The results of this comprehensive study nevertheless have important implications concerning conservation efforts as the suitability maps and future projections can be effectively used to identify critical habitat areas that require immediate conservation attempts. Furthermore the projections can inspire adjustments to current habitat protection strategies. A supplementary analysis highlighted the importance of connected habitats: “The model only predicts the suitability of a 1 km2 grid cell without accounting for the movement capacity of elephants and their home range sizes, so we added the core range analysis to identify high suitability areas larger than the size of two average home ranges and an analysis of the connectivity of core areas that considers the maximal displacement capacity of elephants,” says Kanagaraj. “The results underline the pressure that is expected on the habitats on southern and eastern India as it is where large core areas can be found,” says Surendra P. Goyal. Further, the analysis suggests that the fragmented core areas that are located along the foothills forests and floodplains of the Himalaya could be connected by a mixture of poor- and high-quality habitat that should form specific targets for management. These results provide a first assessment of areas that could provide connectivity among core areas.

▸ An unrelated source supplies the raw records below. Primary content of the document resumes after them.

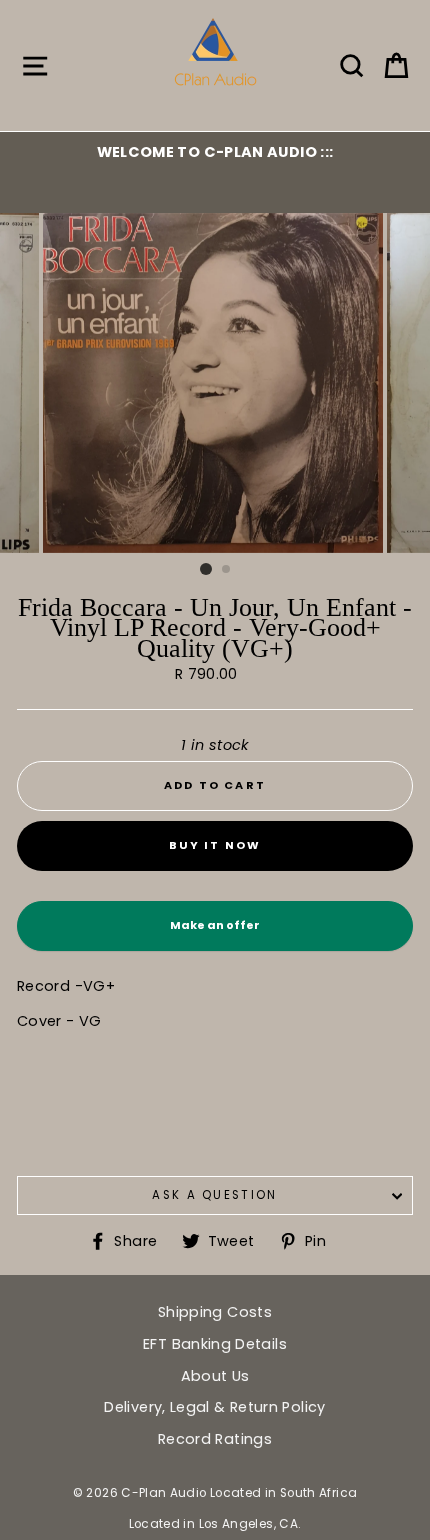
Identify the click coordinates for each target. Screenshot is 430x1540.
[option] (215, 152)
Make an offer (215, 934)
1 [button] (206, 569)
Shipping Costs (215, 1312)
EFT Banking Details (215, 1344)
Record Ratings (215, 1439)
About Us (215, 1376)
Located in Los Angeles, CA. (215, 1524)
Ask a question (214, 1195)
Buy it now (215, 845)
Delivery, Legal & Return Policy (214, 1407)
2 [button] (227, 570)
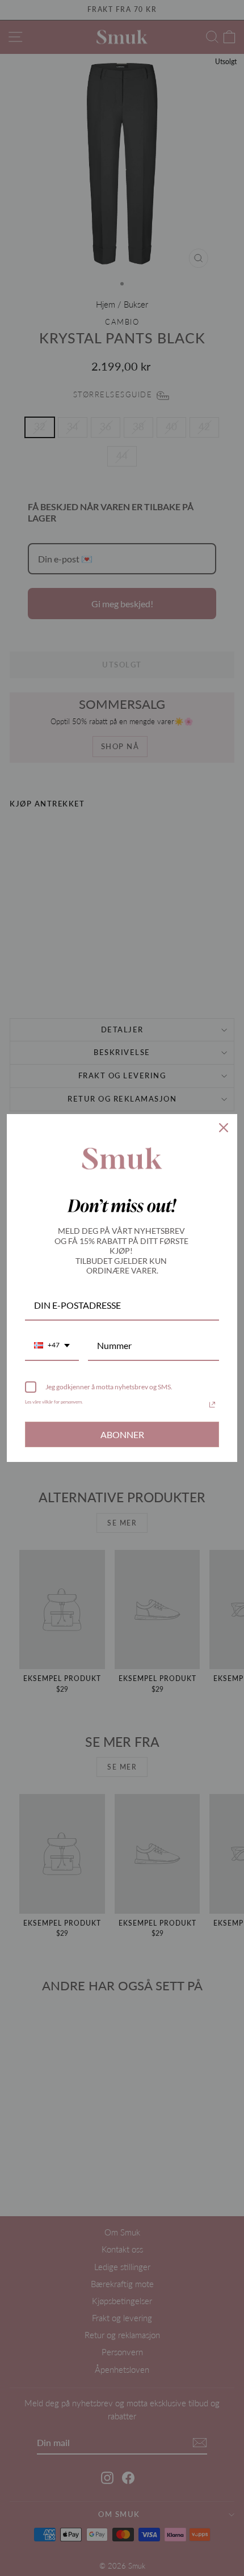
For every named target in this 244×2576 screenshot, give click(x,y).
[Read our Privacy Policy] (212, 1404)
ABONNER (122, 1434)
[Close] (223, 1127)
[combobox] (52, 1346)
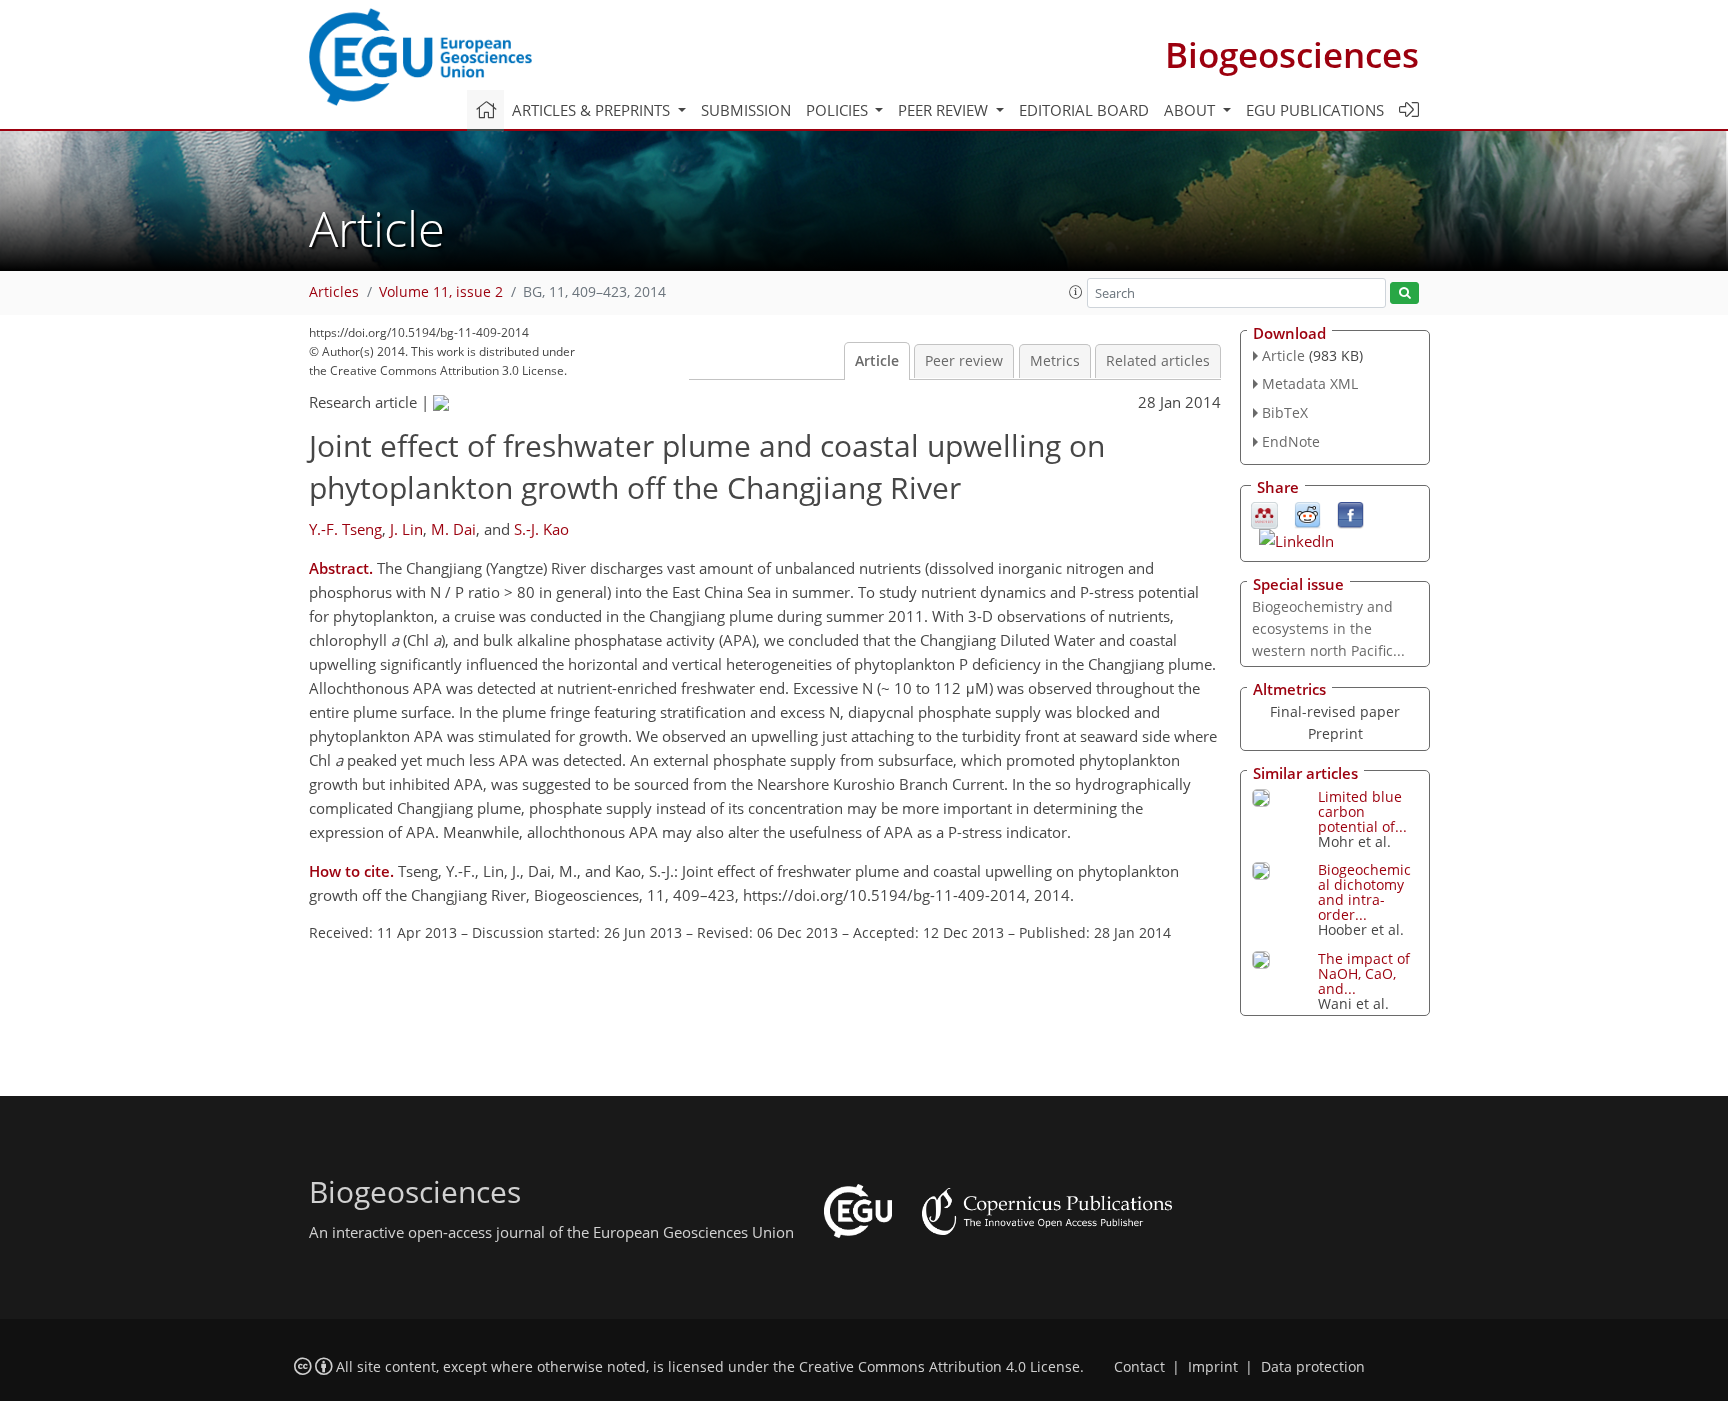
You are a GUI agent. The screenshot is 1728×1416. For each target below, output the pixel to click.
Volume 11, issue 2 (441, 292)
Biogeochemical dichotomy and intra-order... (1364, 892)
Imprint (1213, 1367)
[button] (1076, 292)
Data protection (1313, 1367)
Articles (334, 292)
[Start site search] (1404, 293)
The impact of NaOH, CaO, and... (1364, 973)
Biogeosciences (1292, 54)
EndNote (1291, 441)
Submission (746, 110)
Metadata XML (1310, 383)
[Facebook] (1350, 513)
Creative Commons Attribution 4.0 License (939, 1367)
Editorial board (1084, 110)
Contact (1139, 1367)
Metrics (1055, 361)
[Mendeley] (1264, 513)
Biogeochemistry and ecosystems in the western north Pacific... (1328, 628)
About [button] (1191, 110)
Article (877, 361)
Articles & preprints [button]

“We are certain that conservation of remaining habitat will always remain the centrepiece of biodiversity conservation,” the team states. “Our study provides a first assessment on the effect of climate change on the distribution of the Asian elephant in its major habitats in India and Nepal, which could help other assessments over its entire range across South and South-East Asia, and be useful for developing management plans for wildlife conservation under the aegis of climate change.”